2001 Volume 18 Pages 91-95
The gene encoding an L-glutamate oxidase from Streptomyces sp. X -119 -6 was cloned in Escherichia coli. The nucleotide sequence of the L-glutamate oxidase gene revealed an open reading frame of 2, 103 bp. encoding a 701-amino acid protein. The deduced primary structure shares 15.8% sequence identity with the L-amino acid oxidase, including the consensus amino acid sequence, -GXGXXG-. which is contained in β α β-fold binding the ADP at N-terminal region.

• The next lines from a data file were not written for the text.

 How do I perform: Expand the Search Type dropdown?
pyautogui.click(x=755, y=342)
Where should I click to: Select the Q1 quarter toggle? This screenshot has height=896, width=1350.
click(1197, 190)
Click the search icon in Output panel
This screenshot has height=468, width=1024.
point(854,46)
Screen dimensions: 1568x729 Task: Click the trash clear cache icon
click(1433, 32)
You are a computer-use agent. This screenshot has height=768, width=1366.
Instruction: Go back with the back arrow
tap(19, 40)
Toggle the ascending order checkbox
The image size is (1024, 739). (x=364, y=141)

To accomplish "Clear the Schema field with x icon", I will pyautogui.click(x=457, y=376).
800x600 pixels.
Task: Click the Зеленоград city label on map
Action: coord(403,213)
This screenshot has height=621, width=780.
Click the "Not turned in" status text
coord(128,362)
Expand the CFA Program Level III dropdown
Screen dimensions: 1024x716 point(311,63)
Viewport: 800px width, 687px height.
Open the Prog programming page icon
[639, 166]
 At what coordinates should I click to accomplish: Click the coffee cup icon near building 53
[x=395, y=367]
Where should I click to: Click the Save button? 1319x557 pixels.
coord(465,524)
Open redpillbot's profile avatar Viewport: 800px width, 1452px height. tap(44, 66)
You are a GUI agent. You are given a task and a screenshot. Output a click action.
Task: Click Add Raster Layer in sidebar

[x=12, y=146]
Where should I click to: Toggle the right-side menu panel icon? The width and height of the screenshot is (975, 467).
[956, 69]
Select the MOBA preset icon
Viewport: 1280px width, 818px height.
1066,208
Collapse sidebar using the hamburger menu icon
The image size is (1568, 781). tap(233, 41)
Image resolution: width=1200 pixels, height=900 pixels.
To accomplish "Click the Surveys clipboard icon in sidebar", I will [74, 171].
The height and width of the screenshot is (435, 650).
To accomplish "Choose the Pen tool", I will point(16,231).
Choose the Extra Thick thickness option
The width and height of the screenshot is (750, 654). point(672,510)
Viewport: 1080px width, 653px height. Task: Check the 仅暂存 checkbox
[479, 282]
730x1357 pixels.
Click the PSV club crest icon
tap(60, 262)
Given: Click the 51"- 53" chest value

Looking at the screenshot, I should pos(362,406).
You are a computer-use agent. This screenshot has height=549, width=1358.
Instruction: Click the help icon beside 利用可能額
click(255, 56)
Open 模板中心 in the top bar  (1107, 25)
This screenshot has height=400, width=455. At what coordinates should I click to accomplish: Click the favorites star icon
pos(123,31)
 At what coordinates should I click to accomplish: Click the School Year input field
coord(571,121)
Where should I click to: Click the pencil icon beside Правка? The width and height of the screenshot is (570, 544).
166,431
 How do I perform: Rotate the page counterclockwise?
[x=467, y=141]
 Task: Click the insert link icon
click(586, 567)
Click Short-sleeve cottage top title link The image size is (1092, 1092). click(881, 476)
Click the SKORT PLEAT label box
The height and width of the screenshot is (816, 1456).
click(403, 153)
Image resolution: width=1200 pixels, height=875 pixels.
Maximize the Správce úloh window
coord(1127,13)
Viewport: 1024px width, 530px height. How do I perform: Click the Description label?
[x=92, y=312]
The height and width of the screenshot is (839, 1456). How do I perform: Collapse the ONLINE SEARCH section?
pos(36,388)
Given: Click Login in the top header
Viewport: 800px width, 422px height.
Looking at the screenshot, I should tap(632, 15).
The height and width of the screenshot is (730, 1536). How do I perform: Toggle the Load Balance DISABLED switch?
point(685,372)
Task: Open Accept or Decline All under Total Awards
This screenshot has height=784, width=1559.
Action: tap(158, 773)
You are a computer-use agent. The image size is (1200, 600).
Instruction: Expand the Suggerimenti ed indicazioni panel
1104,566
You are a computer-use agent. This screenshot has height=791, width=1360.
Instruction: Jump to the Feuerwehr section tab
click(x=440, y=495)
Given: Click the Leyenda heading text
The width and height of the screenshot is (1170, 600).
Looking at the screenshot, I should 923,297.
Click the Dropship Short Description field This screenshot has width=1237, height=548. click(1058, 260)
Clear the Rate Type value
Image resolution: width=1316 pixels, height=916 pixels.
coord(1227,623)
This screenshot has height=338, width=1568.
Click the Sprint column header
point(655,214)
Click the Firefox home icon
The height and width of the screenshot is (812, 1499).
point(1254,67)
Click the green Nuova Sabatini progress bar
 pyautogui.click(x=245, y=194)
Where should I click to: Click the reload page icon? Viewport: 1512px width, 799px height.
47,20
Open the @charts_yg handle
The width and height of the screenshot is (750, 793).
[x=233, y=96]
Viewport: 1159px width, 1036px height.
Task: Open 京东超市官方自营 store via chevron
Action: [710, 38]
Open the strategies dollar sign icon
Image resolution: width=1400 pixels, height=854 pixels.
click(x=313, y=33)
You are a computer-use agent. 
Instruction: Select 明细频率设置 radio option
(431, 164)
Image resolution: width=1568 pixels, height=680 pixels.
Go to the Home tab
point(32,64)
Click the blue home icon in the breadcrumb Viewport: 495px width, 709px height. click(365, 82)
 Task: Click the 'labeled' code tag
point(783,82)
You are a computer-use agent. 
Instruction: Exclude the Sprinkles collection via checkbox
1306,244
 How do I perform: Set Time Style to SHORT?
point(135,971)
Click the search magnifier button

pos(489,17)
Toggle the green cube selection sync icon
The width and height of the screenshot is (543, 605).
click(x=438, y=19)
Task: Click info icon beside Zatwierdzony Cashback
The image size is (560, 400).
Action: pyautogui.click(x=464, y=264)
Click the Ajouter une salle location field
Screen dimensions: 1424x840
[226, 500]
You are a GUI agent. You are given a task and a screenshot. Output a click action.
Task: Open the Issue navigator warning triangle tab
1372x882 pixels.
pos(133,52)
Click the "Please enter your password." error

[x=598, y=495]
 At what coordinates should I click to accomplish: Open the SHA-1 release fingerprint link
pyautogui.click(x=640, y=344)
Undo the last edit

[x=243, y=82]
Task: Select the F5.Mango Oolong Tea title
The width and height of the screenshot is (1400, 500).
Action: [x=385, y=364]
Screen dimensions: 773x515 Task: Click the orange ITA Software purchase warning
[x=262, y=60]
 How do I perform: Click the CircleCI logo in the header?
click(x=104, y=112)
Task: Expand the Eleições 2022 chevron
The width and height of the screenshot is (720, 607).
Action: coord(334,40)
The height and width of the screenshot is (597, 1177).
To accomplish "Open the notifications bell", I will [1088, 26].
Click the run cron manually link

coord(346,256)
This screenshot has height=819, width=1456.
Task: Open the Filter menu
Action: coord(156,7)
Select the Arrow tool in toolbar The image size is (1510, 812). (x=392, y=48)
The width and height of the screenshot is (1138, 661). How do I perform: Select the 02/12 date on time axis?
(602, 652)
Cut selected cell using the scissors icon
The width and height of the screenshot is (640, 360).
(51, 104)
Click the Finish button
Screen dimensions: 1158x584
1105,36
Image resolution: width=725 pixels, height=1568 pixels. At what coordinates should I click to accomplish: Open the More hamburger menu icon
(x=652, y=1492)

We constructed an expression plasmid (pKK-LGOX) and E. coli harboring pKK-LGOX was expressed the L-glutamate oxidase precursor. The molecular mass of precursor was 76 kDa and it has homodimer structure, but an enzyme from Str. sp. X-119 -6 has α2β2γ2 subunit structure, and it has the different enzymological character with an L-glutamate oxidase from Str. sp. X-119-6. To improve of affinity to substrate of an L-glutamate oxidase precursor, enzyme was digested with trypsin and isolated by gel-filtration. Two fragment (58 kDa and 18 kDa) was detected by SDS-PAGE, and its Km value is 0.2 mM, but precursor’s Km is 5 mM. It is suggested that digesting the enzyme by trypsin is separated the β subunit from precursor, and originated affinity to substrate.